Passage for review:
********************
DESCRIPTION
In November 1983, Sunshine books entered the magazine market with a
new publication which was aimed solely at war gamers, strategists and
adventurers. This was of course the late-lamented Micro Adventurer and
it lasted for 17 issues. The March 1985 issue was to be the last,
although no mention was made in the magazine itself. Its fate was
revealed in Popular Computing Weekly a few weeks later, much to my own
personal grief.
Tony Bridge and Ken Matthews were the main writers, and each issue
reviewed the latest adventure/war game/strategy releases on the
Spectrum 48k, Dragon 32, Commodore
64, Oric, Apple, Vic 20 and BBC Micros. (For those of you not old
enough to remember these wonderful beasts, they were collectively the
most popular home micros in the early to mid eighties). In the first
issue, the big news items were of the release of Oracle's Cave for the
48k Spectrum, and that Sherlock Holmes was to be the follow up to The
Hobbit. Mention was also made of Level 9's newest game Snowball, which
was to be the first part in a trilogy, and that they planned to
release a game called Lords of Time!
As the Magazine matured, the type-in listings disappeared and the
number of articles increased to fill the gaps. Further issues tried to
decode the hidden meaning in The Prisoner TV series (a tenuous link
but interesting never the less!), a chat with Mike Singleton on play
by mail games, how to write your own adventures, how to write combat
routines, the origin of role playing games, an interview with Scott
Adams, artificial intelligence in The Hobbit, how to write a
convincing plot, devising devious mazes, bringing back Blake's 7, an
interview with Games Workshop, a look at flight sims, a detailed look
at The Lords of Midnight, a chat with Douglas Adams etc. The average
page count for an issue of Micro Adventurer (known as MAD to its
readers) was around the fifty mark and it was printed on glossy paper.
********************
[Records from a data source]
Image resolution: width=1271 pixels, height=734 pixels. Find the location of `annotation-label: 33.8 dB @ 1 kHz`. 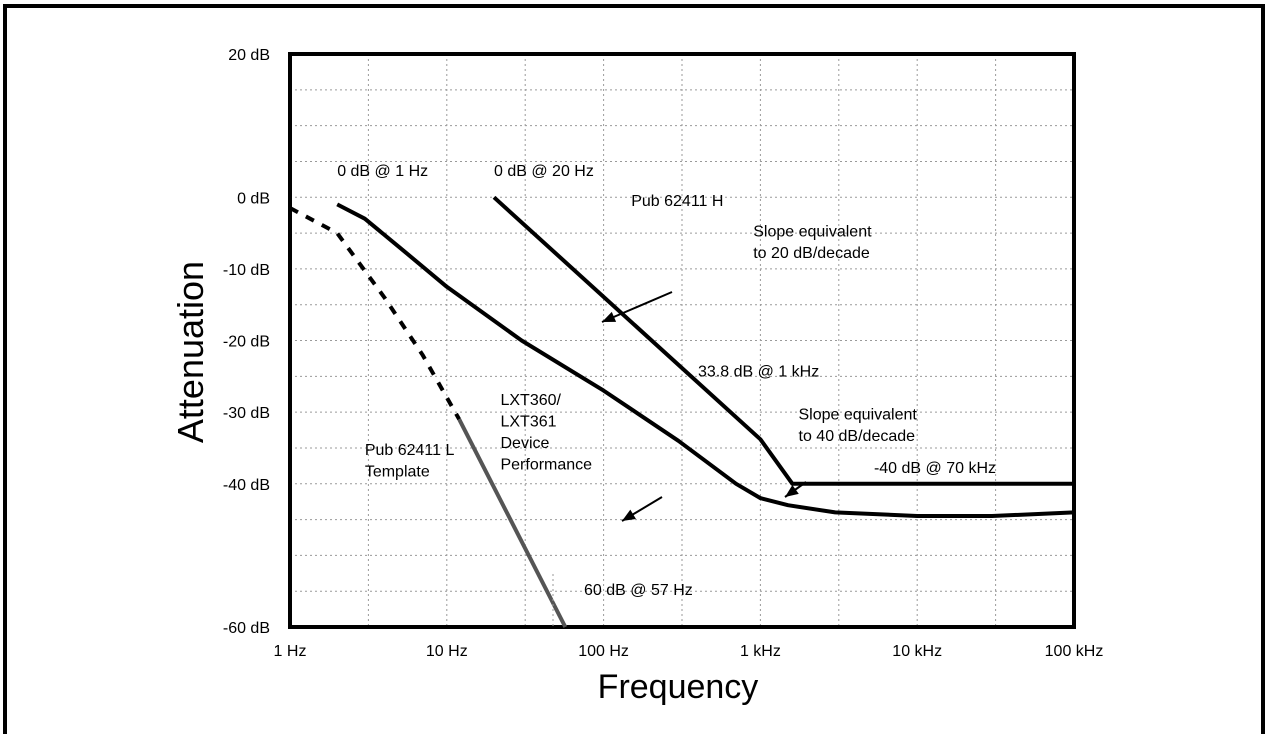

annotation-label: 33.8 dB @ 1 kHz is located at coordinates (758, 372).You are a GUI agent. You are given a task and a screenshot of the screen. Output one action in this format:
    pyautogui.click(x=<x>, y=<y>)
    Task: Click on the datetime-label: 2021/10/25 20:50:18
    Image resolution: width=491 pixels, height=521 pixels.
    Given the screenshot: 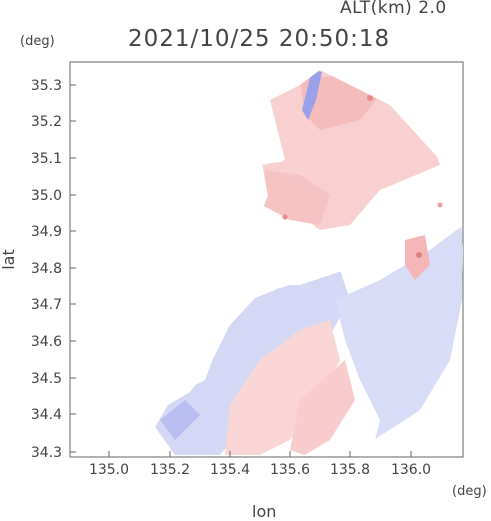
********************
Activities:
A) In the passage about Micro Adventurer, write out everything from "As the Magazine" down to "on glossy paper.", substituting "matte" for "glossy".
B) According to the passage about Micro Adventurer, how many issues did the magazine last?
C) List every home computer that the passage about Micro Adventurer says the magazine covered in its reviews of new releases.

Expected outputs:
A)
As the Magazine matured, the type-in listings disappeared and the
number of articles increased to fill the gaps. Further issues tried to
decode the hidden meaning in The Prisoner TV series (a tenuous link
but interesting never the less!), a chat with Mike Singleton on play
by mail games, how to write your own adventures, how to write combat
routines, the origin of role playing games, an interview with Scott
Adams, artificial intelligence in The Hobbit, how to write a
convincing plot, devising devious mazes, bringing back Blake's 7, an
interview with Games Workshop, a look at flight sims, a detailed look
at The Lords of Midnight, a chat with Douglas Adams etc. The average
page count for an issue of Micro Adventurer (known as MAD to its
readers) was around the fifty mark and it was printed on matte paper.

B) It lasted for 17 issues.

C) Spectrum 48k, Dragon 32, Commodore 64, Oric, Apple, Vic 20, BBC Micros